Figure debout Chontal, État de Guerrero, Mexique, Préclassique récent, 300-100 av. J.-C.,diorite vert clair, H. 34 cm, estimée 50 000/60 000 €, mise en vente à Drouot le 29 janvier par Binoche et Giquello. ©Binoche et Giquello

Figure debout Chontal, État de Guerrero, Mexique, Préclassique récent, 300-100 av. J.-C.,diorite vert clair, H. 34 cm, estimée 50 000/60 000 €, mise en vente à Drouot le 29 janvier par Binoche et Giquello. ©Binoche et Giquello

La vente orchestrée le 29 janvier par Binoche et Giquello en comprend toute une série qui provient d’une collection privée française. La provenance est capitale pour ces pièces, puisqu’elle les met à l’abri d’éventuelles réclamations du Mexique.

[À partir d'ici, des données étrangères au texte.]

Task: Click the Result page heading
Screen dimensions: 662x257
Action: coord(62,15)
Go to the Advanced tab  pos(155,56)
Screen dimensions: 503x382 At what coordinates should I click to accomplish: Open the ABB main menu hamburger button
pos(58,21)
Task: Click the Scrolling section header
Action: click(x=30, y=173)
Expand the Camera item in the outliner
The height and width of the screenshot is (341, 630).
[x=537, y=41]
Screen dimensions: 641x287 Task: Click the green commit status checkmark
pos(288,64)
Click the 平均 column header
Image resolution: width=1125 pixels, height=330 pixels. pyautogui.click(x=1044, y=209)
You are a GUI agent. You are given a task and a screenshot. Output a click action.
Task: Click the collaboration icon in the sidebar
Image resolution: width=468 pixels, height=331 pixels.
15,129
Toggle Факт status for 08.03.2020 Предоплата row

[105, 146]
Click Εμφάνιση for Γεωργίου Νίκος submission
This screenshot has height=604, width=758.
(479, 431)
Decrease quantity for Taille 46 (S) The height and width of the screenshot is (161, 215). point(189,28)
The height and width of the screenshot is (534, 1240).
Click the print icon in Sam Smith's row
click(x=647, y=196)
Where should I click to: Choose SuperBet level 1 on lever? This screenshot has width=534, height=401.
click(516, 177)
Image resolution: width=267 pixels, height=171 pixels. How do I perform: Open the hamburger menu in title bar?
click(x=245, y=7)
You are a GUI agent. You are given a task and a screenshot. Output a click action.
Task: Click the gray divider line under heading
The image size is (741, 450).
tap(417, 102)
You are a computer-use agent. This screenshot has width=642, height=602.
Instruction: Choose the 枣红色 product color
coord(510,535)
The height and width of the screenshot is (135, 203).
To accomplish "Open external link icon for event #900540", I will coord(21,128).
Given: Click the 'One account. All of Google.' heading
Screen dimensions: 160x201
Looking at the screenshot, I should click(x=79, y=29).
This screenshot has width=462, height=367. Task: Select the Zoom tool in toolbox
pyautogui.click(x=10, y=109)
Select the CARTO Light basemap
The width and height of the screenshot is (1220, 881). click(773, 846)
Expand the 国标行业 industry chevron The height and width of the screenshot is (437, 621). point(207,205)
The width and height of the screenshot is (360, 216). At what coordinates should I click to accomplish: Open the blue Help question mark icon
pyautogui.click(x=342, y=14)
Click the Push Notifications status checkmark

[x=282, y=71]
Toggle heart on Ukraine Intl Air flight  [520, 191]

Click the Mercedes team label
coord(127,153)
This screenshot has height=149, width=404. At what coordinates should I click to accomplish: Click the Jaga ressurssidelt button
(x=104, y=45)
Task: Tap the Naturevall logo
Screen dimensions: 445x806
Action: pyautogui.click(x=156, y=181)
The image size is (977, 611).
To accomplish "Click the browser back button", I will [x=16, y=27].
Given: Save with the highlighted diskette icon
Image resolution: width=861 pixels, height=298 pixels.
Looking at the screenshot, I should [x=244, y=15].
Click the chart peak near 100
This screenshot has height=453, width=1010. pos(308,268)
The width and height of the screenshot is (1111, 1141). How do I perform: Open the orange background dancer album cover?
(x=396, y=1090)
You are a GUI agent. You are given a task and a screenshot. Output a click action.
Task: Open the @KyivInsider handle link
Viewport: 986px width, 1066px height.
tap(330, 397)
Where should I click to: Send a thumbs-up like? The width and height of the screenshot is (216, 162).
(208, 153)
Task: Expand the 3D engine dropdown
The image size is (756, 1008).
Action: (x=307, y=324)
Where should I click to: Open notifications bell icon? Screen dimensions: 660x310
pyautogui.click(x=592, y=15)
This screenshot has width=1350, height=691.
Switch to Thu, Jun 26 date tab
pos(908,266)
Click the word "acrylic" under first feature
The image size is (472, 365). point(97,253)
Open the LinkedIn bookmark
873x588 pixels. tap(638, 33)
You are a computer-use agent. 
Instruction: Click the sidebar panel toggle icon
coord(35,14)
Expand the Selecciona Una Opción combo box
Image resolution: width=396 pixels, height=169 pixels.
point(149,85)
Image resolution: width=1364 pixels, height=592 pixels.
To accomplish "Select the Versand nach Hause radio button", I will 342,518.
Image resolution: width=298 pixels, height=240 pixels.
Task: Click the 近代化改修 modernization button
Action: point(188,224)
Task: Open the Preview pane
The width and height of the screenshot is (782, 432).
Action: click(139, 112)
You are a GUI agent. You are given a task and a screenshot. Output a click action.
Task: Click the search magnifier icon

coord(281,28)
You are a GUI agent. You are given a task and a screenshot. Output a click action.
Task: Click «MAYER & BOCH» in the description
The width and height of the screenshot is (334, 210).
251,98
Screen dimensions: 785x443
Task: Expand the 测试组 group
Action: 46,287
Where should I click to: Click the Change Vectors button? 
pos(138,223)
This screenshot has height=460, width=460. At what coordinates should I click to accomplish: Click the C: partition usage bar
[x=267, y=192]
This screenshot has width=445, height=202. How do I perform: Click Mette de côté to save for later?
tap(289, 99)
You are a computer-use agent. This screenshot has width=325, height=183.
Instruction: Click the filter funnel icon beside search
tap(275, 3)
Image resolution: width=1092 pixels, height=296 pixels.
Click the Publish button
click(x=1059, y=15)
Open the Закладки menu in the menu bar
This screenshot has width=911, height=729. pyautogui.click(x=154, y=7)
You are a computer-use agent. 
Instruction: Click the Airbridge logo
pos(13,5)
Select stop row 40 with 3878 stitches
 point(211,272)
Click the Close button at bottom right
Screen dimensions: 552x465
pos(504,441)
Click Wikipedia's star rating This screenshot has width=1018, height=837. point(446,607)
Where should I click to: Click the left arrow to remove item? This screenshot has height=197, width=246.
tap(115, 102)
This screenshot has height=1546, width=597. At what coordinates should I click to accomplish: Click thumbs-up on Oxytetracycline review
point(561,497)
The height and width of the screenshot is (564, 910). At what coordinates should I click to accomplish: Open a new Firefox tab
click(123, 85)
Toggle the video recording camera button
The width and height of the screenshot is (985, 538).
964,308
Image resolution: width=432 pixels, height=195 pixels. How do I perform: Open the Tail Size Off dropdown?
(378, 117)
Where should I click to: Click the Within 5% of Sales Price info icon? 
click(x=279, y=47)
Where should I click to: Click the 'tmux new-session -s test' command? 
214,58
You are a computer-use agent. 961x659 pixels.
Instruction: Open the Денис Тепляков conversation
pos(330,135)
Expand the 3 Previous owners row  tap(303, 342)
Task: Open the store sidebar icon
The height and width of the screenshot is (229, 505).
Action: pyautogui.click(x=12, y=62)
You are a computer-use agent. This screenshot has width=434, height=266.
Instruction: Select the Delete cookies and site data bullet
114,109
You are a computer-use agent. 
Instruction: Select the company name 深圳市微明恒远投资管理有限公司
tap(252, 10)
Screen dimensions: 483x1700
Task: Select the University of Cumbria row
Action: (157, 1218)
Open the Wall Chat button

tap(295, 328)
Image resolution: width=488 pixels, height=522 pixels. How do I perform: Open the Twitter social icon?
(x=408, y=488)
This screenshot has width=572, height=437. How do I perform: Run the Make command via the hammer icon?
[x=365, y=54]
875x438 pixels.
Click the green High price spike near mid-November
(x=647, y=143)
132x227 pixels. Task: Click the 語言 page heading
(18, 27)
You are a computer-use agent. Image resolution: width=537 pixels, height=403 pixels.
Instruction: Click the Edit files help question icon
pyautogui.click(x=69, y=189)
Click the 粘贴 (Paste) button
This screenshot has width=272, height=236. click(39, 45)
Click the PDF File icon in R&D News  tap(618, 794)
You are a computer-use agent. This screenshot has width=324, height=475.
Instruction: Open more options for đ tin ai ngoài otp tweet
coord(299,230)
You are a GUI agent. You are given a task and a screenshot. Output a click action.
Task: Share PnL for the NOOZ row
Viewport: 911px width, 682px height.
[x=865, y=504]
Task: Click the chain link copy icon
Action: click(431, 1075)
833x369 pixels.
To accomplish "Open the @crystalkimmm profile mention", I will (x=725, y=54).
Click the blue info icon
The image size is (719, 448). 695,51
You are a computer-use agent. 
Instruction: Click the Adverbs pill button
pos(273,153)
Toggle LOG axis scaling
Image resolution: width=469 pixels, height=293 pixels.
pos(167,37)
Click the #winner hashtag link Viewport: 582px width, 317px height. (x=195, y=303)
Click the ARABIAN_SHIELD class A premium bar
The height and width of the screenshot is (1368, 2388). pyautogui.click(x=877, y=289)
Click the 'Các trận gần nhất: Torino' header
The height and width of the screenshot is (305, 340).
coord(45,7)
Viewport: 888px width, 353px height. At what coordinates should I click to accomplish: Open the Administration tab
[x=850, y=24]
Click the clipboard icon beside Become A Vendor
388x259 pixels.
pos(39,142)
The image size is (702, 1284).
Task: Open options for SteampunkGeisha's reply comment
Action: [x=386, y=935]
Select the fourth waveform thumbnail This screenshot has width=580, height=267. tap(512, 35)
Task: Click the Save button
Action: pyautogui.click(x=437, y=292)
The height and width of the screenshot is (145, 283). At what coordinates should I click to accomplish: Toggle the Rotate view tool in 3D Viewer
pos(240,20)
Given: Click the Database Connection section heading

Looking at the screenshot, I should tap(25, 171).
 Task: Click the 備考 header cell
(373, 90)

Leur prix dépend de la beauté de leur sculpture et de leur format. Parvenues en assez grande quantité, les petites pièces sont accessibles : entre 1500 € et 3000 € pour les figurines d’une dizaine de centimètres, plutôt entre 4000 € et 7000 € pour les modèles de 15 à 20 centimètres. « Au-delà de 27 ou 28 centimètres, précise Jacques Blazy, les prix s’envolent car les pièces sont très rares. » C’est le cas de cette belle figure Chontal, aux traits plus expressifs que les pièces Mezcala, haute de 34 centimètres et estimée 50 000/60 000 €. Elle affiche en plus un beau pedigree : elle a appartenu à Hélène Leloup, célèbre historienne de l’art et marchande d’arts primitifs. Tout pour plaire.